With regard to risk factors associated with cervical lesions we found in our age-adjusted model that the number of lifetime sexual partners and a history of STI(s) were significant predictors of cervical lesions. Approximately 74% of the women reported two or more lifetime sexual partners with significantly more HIV positive women (88.6%) reporting two or more lifetime sexual partners compared to HIV negative women (72.0%). Also, STIs occurred fairly regularly among the women with 28.8% reporting a history of STIs. A significantly higher proportion of VIA positive women (42.9%) reported history of STIs compared to VIA negative women (26.2%). Other studies have reported number of sexual partners [16, 23] and STIs [22] as predictors of cervical lesions. Condom use was low or irregular in this population with 20.3% of women reporting no condom use and only 24.4% reporting consistent condom use; the majority of women (55.3%) reported inconsistent condom use. Condom use would be beneficial in protecting against STIs although it is not fully protective against HPV infection which can be transmitted by skin to skin contact.

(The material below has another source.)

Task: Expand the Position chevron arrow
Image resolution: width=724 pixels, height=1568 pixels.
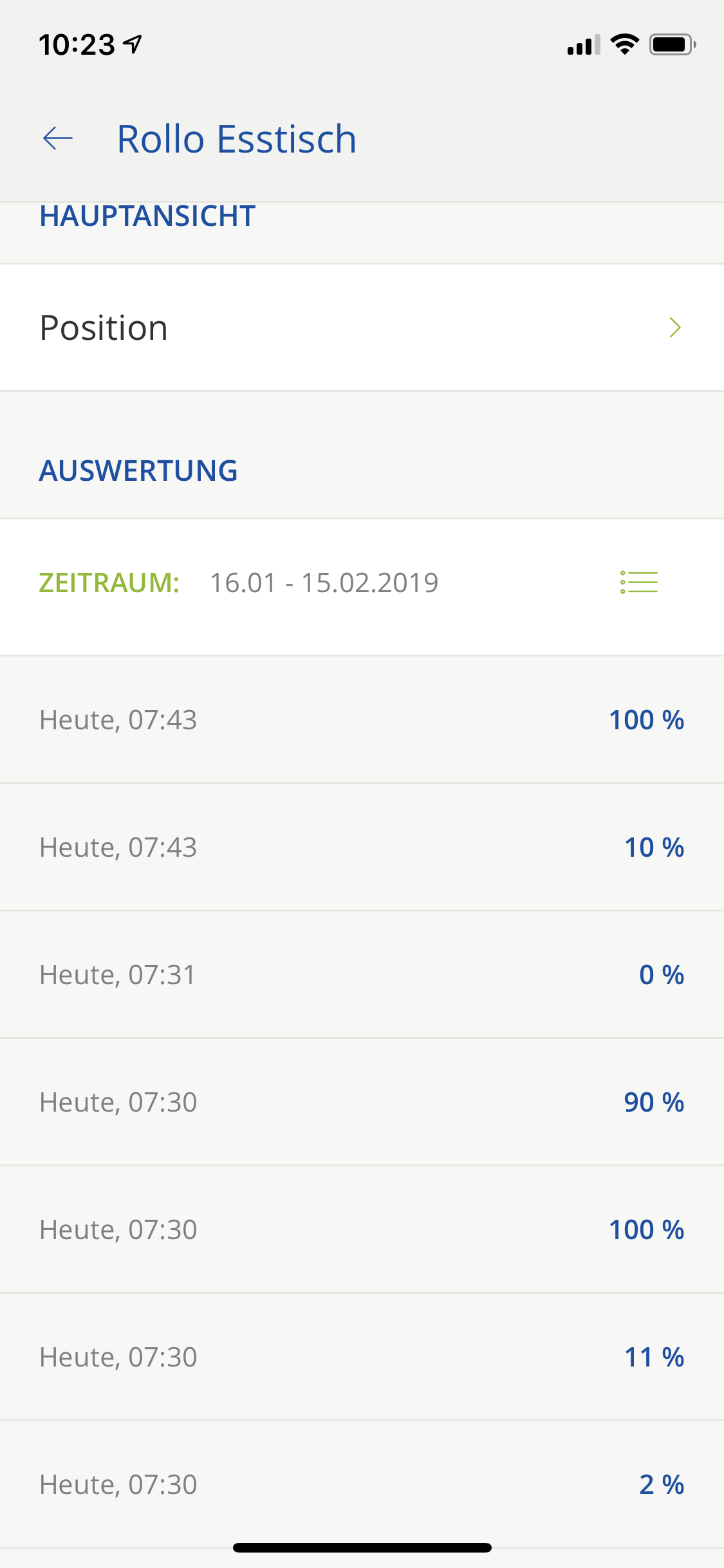Action: pyautogui.click(x=674, y=328)
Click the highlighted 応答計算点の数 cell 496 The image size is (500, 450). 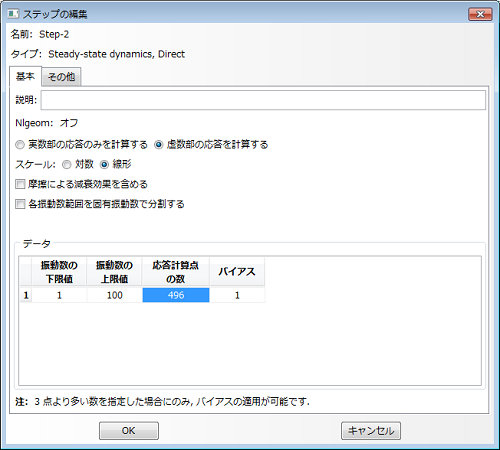(x=176, y=295)
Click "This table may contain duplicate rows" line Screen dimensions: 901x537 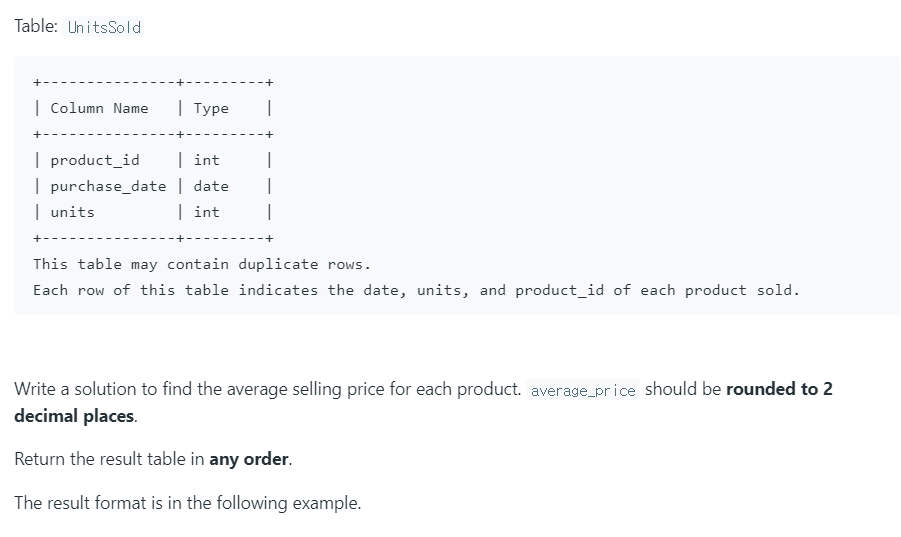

In the fully adjusted model, previous cervical exam was found to be significantly associated with the presence of cervical lesions. This finding may relate to the fact that women with cervical lesions were more likely to report previous STI(s) or were more likely to be HIV positive and to have received cervical examination. No effort was made in the study to identify or recruit women with prior abnormal lesions. The women were invited to participate in the study as they came into the clinic and only those who agreed and gave informed consent were enrolled. Therefore, there was no recruitment bias according to presence or absence of cervical lesion. Rather, there may be self-selection bias from women who self-selected to participate in the study, were more exposed to the health care system, and had prior cervical exams. Women who newer to the clinic may have been less likely to participate. This finding of association of previous cervical exam with the presence of cervical lesions may also be explained by other unaccounted factors.

This study has other limitations which must be considered in interpreting the results. First it was a cross-sectional study and so does not allow for determination of temporal relationships. Secondly, no ART or CD4 data were collected, and no HPV genotyping was done. These data would have helped in interpreting the results and in further analyses. VIA lesions were not categorized into low-grade SIL or high grade SIL which limits comparison with other published papers. However, this is the first study to estimate cervical lesions using a low resource but highly effective method of screening for cervical lesions in Swaziland.


The findings that number of sexual partners and history of STI are predictors of cervical lesions can be used to develop and conduct interventions to decrease number of sex partners and protect against STIs among the women. The high prevalence of HIV infection in Swaziland and the strong association between HIV and HPV infections and cervical lesions, highlight the need for substantial scale-up of cervical screening, not only by VIA but also by HPV genotyping, to decrease the high rate of CC in the country.